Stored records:
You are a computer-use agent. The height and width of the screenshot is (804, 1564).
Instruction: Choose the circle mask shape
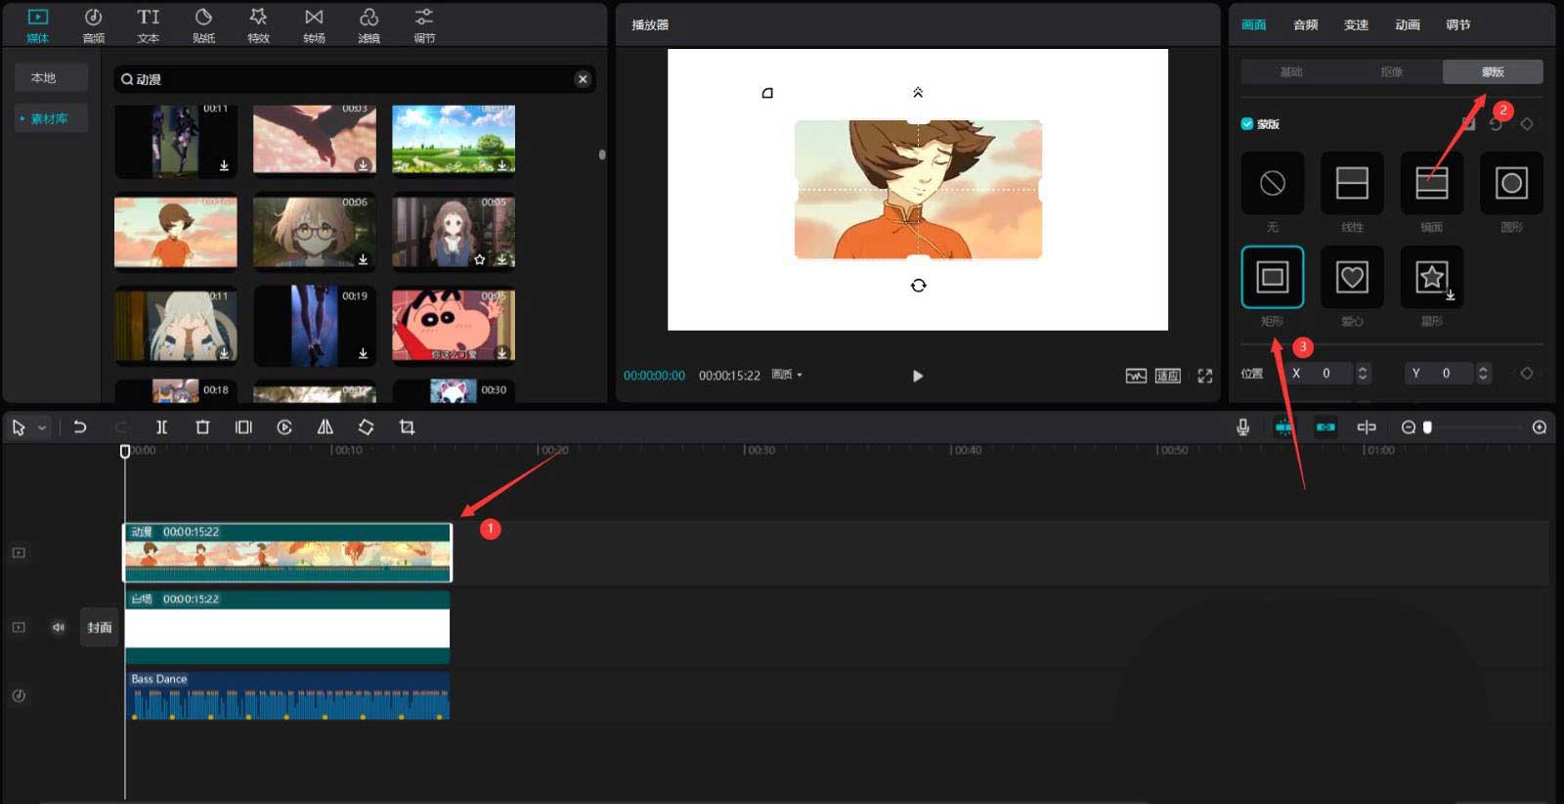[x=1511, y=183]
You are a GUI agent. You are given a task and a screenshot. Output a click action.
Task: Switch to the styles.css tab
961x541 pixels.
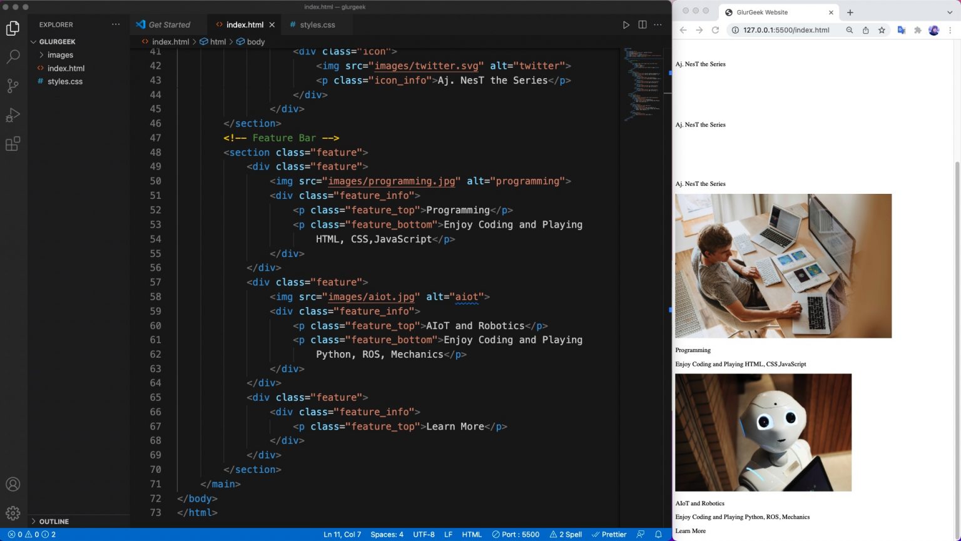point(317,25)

_WHAT TO PRODUCE_
Whenever a line of the records holds the string "screenshot", pick it out and copy it.

_REPLY TO THE TASK_
You are a computer-use agent. The height and width of the screenshot is (804, 1564).
You are a GUI agent. You are given a task and a screenshot. Output a click action.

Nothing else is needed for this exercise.